Work item -
Only the number is requested. Tally the lines of the data that hold the string "Henan".
═════ Given records ═════
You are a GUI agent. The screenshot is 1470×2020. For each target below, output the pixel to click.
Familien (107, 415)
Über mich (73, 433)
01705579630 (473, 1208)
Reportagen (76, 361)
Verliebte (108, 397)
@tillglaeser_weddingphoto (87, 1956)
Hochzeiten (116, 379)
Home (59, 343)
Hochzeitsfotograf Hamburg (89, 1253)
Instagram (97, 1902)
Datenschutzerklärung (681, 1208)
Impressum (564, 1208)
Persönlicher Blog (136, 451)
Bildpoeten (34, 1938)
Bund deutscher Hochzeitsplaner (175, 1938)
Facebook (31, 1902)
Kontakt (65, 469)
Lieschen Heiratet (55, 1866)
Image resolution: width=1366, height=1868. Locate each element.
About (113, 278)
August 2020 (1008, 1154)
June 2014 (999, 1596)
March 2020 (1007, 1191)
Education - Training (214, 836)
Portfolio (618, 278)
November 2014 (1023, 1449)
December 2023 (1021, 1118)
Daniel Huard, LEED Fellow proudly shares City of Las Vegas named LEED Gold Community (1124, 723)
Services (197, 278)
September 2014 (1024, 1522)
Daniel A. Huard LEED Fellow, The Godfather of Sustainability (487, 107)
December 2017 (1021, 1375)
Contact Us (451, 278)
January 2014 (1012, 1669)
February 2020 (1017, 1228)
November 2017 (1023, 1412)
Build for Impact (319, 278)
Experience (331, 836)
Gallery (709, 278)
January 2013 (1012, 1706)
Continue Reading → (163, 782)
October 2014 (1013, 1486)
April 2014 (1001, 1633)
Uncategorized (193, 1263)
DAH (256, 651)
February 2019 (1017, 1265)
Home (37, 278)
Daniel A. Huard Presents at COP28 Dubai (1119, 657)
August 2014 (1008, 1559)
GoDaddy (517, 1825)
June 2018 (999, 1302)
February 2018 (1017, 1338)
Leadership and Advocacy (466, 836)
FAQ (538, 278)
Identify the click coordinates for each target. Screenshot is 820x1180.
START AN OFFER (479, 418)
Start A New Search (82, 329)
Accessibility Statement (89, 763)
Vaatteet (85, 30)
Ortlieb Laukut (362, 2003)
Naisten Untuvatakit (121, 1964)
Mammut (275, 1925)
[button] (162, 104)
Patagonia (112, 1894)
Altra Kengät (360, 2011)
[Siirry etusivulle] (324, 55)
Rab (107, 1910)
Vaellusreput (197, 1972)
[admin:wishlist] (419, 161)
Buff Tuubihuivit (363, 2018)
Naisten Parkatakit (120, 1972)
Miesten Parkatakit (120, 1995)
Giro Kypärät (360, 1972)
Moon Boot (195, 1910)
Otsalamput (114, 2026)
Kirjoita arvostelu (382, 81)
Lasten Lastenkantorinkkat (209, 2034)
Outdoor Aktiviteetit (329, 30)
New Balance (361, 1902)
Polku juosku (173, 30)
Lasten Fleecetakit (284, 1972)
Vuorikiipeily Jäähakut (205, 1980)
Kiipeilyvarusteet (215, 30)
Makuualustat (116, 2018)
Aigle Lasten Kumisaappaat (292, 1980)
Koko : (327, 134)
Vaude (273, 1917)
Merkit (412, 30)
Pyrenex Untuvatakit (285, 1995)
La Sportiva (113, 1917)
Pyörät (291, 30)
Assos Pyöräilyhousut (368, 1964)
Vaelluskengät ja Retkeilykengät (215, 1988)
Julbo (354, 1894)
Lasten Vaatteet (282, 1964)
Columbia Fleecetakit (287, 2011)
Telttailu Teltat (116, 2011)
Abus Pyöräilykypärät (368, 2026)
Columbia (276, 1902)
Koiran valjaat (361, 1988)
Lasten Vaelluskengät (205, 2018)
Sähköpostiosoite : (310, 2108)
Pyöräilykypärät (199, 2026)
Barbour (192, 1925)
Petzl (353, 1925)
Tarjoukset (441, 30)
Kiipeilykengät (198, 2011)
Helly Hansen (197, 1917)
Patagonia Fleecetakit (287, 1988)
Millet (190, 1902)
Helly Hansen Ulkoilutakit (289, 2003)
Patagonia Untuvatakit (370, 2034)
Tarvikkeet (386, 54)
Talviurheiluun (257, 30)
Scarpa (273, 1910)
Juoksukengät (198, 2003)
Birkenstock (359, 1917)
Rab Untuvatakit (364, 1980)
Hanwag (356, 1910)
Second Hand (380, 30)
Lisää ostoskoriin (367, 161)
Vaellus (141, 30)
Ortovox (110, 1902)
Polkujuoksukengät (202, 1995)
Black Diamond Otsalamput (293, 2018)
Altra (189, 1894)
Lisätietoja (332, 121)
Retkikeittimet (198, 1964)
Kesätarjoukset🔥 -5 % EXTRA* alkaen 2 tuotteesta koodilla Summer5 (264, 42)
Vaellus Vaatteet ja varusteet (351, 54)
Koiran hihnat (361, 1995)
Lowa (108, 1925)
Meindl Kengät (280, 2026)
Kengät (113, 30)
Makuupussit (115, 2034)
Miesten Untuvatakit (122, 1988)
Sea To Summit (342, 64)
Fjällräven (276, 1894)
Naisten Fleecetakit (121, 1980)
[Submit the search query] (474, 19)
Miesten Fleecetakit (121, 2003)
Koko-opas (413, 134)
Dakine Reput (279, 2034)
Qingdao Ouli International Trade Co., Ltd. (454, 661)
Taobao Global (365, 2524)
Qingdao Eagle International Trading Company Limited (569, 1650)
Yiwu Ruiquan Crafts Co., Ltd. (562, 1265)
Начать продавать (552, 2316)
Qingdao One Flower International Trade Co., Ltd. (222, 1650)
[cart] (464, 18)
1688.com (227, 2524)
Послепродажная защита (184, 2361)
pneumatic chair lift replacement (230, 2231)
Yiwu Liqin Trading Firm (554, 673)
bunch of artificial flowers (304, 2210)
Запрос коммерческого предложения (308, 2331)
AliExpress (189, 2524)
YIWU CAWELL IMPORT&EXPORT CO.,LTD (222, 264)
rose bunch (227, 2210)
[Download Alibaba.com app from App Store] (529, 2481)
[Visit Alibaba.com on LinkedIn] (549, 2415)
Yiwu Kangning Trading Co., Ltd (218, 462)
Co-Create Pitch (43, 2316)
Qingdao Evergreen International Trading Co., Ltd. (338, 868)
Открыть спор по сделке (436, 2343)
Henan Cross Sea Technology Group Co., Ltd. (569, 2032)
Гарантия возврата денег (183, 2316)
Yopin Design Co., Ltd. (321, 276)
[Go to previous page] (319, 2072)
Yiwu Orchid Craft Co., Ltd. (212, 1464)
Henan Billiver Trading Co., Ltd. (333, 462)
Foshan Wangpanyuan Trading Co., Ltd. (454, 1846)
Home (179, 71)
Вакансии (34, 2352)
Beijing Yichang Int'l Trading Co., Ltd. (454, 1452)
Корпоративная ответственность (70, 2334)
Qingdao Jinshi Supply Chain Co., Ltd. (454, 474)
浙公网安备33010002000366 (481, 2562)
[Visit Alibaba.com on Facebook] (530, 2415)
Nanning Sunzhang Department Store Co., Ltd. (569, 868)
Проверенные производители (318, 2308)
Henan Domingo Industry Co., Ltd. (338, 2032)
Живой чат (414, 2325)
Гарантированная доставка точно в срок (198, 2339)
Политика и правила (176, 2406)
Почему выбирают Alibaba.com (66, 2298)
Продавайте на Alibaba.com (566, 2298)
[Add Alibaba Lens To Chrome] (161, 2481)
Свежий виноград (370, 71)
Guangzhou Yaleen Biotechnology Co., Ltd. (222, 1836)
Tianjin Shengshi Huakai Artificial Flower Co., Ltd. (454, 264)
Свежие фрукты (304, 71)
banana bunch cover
═════
Output of the exercise -
3